§ ASSIGNED TASK
Below are the records; count the lines that include the string "Open" and give only that number.

§ DATA FOR THIS TASK

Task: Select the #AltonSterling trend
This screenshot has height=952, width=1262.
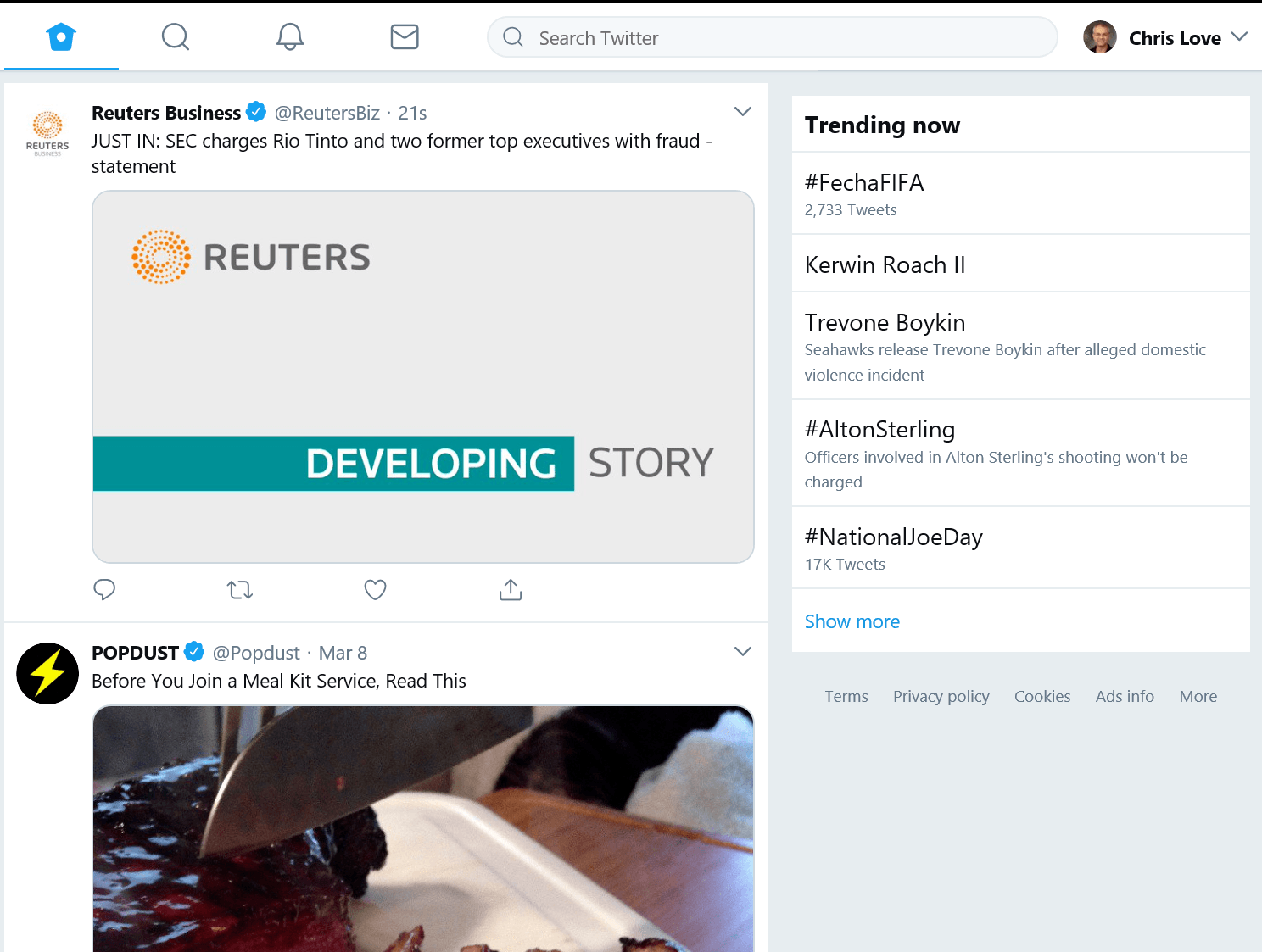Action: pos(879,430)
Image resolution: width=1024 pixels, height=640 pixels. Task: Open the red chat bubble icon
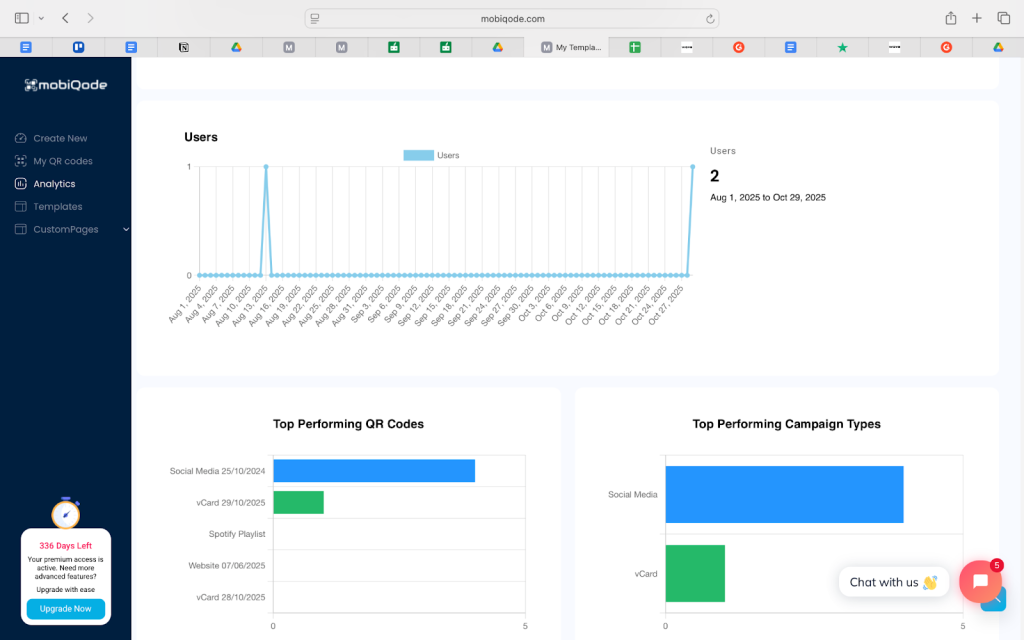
--
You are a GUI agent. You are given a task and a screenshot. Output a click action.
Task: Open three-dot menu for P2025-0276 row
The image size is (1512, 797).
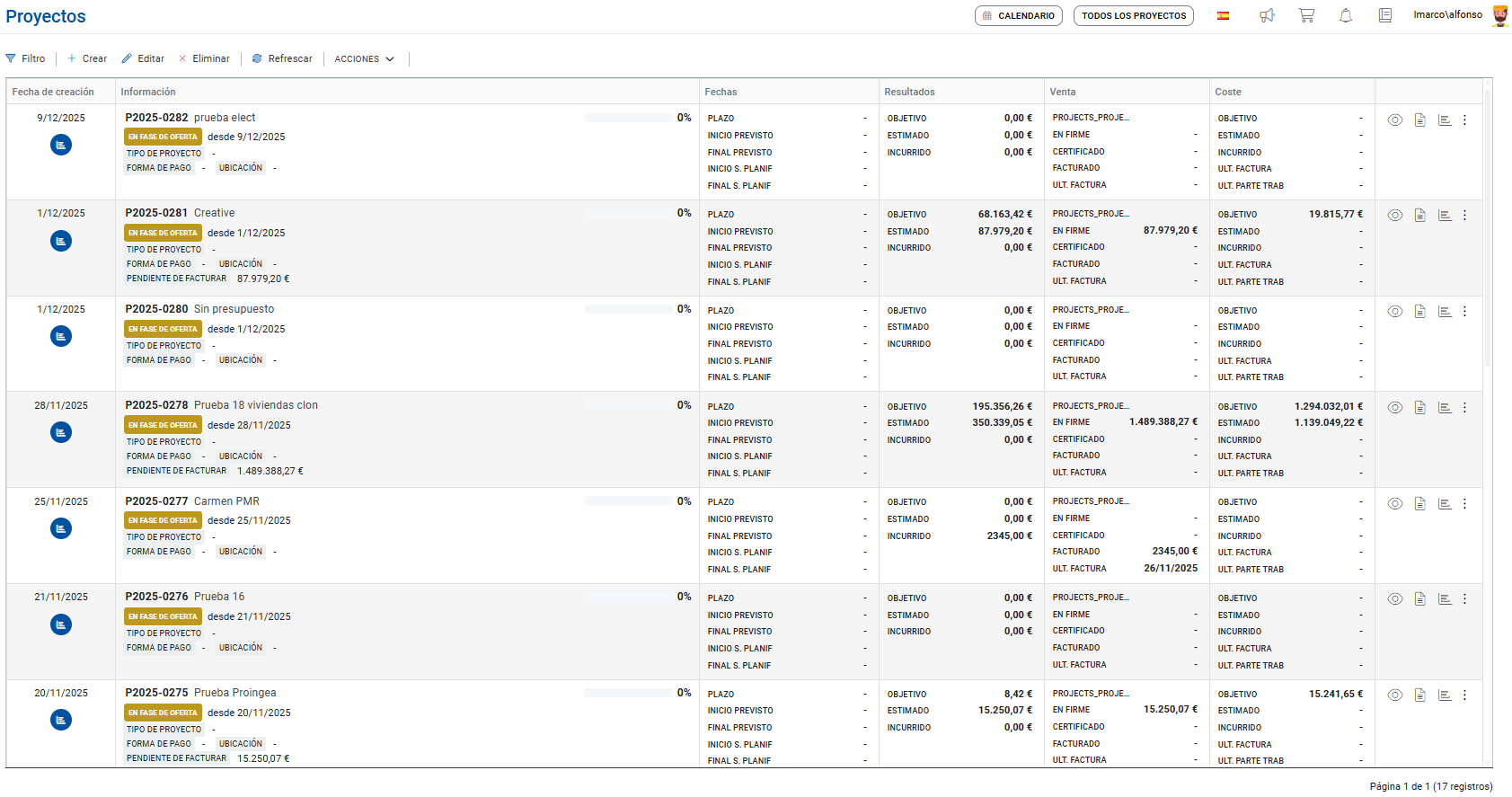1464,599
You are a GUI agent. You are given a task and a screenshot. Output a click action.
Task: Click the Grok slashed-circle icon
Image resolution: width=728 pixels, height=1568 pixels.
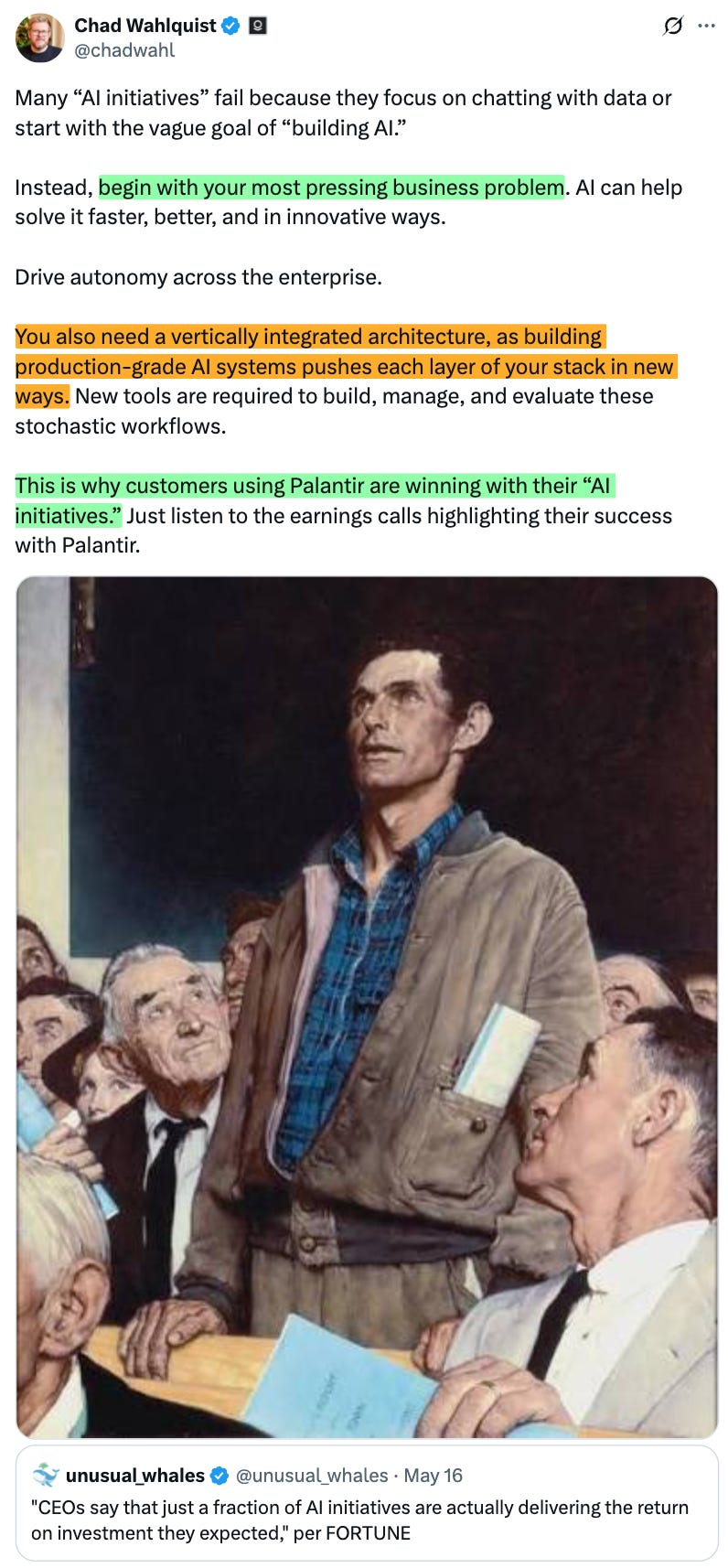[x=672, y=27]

§ SOLUTION
2